À chegada, Eva soube que antigos prisioneiros do campo de Mauthausen e respetivos familiares podiam entrar de graça. Assim, no pouco alemão que sabe, dirigiu-se ao homem da bilheteira: “Ich bin hier geboren!”. Eu nasci aqui!
O funcionário não acreditou em Eva, apesar de ela continuar a insistir na veracidade da sua história. Quando já estava lavada em lágrimas, foi a vez do seu marido — que fala melhor alemão — tentar convencê-lo. O funcionário continuou a não acreditar na história que lhe era contada, mas, perante a insistência, deixou-os entrar sem pagarem bilhete. Por fim, Eva voltou ao sítio onde nasceu a 29 de abril de 1945. Nessa altura, chorou.
Desde essa primeira visita, Eva voltou a Mauthausen com a mãe várias vezes e dedicou a sua vida profissional à Holocaust Educational Trust, uma organização concentrada em ensinar às crianças em idade escolar a história do Holocausto. Além de fazer palestras em escolas, Eva também faz visitas guiadas em Auschwitz com estudantes britânicos. Já a sua mãe, nunca foi capaz de voltar ao campo onde foi examinada por Josef Mengele — o facto de lá ter morrido toda a sua família próxima foi sempre um trauma enorme, demasiado grande para ser revisitado.
Mesmo assim, além do otimismo, Anka não perdeu o sentido de humor.

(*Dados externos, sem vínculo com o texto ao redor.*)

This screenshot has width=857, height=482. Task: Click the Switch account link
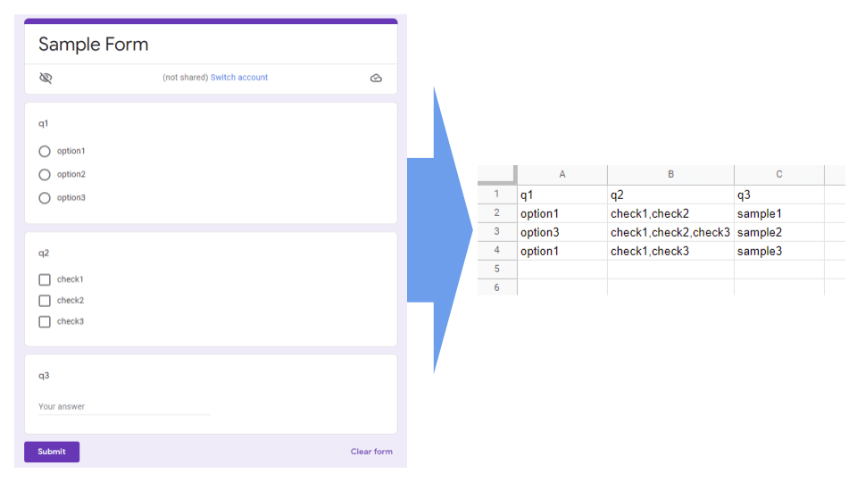pos(239,78)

Uma vez, Eva disse-lhe que ia voltar a Auschwitz — nessa altura já lá tinha feito tantas visitas que já era difícil saber quantas tinham sido, ao certo.
“Mas porque é que vais lá outra vez?”, perguntou-lhe a mãe. “Bem, é o meu trabalho, espero retribuir com algo”, retorquiu. Perante esta resposta, Anka, de forma bem humorada, disse-lhe: “Bem, a mim chegou-me ir lá uma vez”.